• Tony Blairs Sorgen: "Medienwirksame Aktionen" sollten den britischen Premier aus dem Stimmungstief holen

Politik : Tony Blairs Sorgen: "Medienwirksame Aktionen" sollten den britischen Premier aus dem Stimmungstief holen

Die Veröffentlichung eines streng vertraulichen Papiers des britischen Premierministers Tony Blair, in dem dieser den Image-Verlust seiner Regierung beklagt, hat für Aufregung in seinem Amtssitz gesorgt. Während interne Ermittler und die Polizei sich bemühten, die undichte Stelle in Regierungskreisen zu finden, berichteten fast alle britischen Medien am Montag ausführlich über das brisante Papier.

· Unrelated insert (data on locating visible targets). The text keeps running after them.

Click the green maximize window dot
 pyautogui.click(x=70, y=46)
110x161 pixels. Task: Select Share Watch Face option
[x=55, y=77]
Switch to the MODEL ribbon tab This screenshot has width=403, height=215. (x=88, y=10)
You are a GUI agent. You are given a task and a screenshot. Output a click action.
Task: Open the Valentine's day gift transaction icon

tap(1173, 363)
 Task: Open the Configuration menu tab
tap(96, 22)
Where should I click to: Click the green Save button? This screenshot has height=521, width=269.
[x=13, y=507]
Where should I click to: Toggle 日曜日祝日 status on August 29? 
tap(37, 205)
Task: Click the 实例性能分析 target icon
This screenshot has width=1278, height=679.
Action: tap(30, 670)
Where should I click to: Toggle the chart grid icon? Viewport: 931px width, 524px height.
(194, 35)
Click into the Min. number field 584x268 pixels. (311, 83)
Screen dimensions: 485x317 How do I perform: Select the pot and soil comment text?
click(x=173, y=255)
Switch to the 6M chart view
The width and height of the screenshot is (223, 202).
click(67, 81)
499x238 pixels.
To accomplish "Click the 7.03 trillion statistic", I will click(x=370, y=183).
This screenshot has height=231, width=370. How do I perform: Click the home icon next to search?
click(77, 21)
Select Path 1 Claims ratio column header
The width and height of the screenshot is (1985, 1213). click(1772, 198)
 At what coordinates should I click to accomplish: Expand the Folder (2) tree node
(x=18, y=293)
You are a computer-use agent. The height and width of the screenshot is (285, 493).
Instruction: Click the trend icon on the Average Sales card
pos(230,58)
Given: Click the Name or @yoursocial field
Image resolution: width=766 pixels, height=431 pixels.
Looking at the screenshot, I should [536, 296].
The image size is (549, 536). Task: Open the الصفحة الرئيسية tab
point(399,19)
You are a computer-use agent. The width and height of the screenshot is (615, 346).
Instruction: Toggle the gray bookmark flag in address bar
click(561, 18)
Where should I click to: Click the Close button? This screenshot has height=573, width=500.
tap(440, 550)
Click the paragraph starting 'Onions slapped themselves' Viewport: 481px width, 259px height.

In dem Memorandum, offensichtlich von Blair eigenhändig verfasst, schreibt der Premierminister, die Bevölkerung glaube, die Labour-Regierung habe "den Kontakt zu den innersten britischen Gefühlen verloren". Er forderte seine Mitarbeiter auf, unverzüglich eine Reihe medienwirksamer Aktionen zu entwickeln, die dem Volk wieder das Gefühl geben könnten, dass die Regierung "auf Seiten des einfachen Mannes" sei. Bei der Verbrechensbekämpfung müsse man "harte Maßnahmen" betonen, beispielsweise Straßendiebe einsperren. Wichtig sei, dass er persönlich mit solchen Maßnahmen in Verbindung gebracht werde.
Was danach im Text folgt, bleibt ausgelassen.